Refinancing student loans: other things to consider

A crucial caveat to keep in mind is that refinancing federal student loans into a private loan means that you will lose many of the benefits of federal loans, such as income-based repayment plans and generous loan options. postponement and abstention.

You may not need these programs if you have a stable income and plan to pay off your loan quickly. But make sure you won’t need these programs if you’re thinking about refinancing federal student loans.

If you need the benefits of these programs, you can refinance only your private loans or only a portion of your federal loans.

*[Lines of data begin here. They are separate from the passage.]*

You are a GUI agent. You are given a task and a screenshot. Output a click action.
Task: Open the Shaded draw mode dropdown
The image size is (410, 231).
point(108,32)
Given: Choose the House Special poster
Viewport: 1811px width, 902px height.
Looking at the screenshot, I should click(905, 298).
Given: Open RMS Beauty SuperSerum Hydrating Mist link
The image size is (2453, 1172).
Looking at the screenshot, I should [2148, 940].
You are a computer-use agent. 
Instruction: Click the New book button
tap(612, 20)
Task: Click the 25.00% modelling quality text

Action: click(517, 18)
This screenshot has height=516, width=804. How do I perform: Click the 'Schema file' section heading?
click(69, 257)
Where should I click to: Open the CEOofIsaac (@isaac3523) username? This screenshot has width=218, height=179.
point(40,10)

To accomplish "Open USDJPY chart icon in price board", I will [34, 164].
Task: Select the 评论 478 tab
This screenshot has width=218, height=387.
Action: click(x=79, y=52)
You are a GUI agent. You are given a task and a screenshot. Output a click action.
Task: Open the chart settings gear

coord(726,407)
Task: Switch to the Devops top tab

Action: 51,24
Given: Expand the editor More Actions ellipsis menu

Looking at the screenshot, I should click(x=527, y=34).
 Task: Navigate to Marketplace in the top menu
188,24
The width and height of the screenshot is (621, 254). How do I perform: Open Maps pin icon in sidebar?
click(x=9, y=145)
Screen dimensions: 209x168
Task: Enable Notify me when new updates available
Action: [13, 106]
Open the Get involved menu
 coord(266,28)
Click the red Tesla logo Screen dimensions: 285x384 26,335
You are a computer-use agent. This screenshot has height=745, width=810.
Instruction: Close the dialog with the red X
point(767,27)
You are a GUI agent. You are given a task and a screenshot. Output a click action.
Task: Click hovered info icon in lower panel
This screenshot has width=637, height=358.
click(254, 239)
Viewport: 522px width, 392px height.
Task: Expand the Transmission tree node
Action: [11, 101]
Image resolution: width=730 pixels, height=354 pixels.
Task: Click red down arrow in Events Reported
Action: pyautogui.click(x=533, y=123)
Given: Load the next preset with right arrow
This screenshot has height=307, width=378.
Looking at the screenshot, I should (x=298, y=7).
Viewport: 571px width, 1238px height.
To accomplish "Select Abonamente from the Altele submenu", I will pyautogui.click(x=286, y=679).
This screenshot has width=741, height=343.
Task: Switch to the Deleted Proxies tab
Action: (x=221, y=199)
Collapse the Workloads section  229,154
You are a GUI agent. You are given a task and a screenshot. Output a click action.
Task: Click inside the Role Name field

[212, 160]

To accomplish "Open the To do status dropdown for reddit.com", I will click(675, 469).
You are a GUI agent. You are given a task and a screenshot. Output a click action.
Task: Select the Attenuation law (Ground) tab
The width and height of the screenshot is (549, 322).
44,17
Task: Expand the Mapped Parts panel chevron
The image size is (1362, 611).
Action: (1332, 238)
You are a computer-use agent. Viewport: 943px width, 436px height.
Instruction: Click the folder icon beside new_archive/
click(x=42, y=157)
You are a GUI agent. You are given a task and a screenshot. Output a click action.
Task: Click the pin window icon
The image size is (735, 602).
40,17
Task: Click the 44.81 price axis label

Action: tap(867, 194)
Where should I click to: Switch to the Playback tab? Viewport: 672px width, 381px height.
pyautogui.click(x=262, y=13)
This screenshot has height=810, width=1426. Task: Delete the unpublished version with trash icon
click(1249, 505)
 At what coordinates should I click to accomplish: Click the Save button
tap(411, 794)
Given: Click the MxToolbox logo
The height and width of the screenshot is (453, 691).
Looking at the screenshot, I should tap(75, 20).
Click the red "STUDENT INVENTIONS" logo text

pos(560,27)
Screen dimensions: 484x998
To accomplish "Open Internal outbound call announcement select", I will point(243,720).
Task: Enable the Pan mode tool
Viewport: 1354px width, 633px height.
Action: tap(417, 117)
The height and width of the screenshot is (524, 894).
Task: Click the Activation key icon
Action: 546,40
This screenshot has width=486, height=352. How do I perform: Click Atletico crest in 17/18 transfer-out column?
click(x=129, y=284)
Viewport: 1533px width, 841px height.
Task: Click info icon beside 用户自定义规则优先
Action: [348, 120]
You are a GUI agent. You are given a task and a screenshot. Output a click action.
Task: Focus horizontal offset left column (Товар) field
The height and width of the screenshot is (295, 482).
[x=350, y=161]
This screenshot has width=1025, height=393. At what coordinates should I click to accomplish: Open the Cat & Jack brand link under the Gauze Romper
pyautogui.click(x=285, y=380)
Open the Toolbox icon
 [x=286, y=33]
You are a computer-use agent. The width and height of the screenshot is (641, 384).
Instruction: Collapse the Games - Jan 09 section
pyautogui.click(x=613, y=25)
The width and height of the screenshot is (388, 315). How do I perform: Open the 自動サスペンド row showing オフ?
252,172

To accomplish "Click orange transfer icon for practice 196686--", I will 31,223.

Compare Student Loan Refinance Rates

Refinancing a student loan at the lowest possible interest rate is one of the best ways to reduce the amount of interest you will pay over the life of the loan.

You may find that variable rate loans start off lower than fixed rate loans. But because they are variable, they have the potential to increase in the future.

Fortunately, you can reduce your risk by paying off your new refinance loan quickly, or at least as quickly as possible. Start by choosing a short-term loan with a manageable payment. Then pay extra whenever you can. This can hedge your risk against possible rate increases.

Whether you choose a fixed or variable rate loan, it’s important to compare the rates of several lenders to make sure you don’t miss out on any savings. You may be able to benefit from interest rate reductions by opting for automatic payments or having an existing relationship with a lender.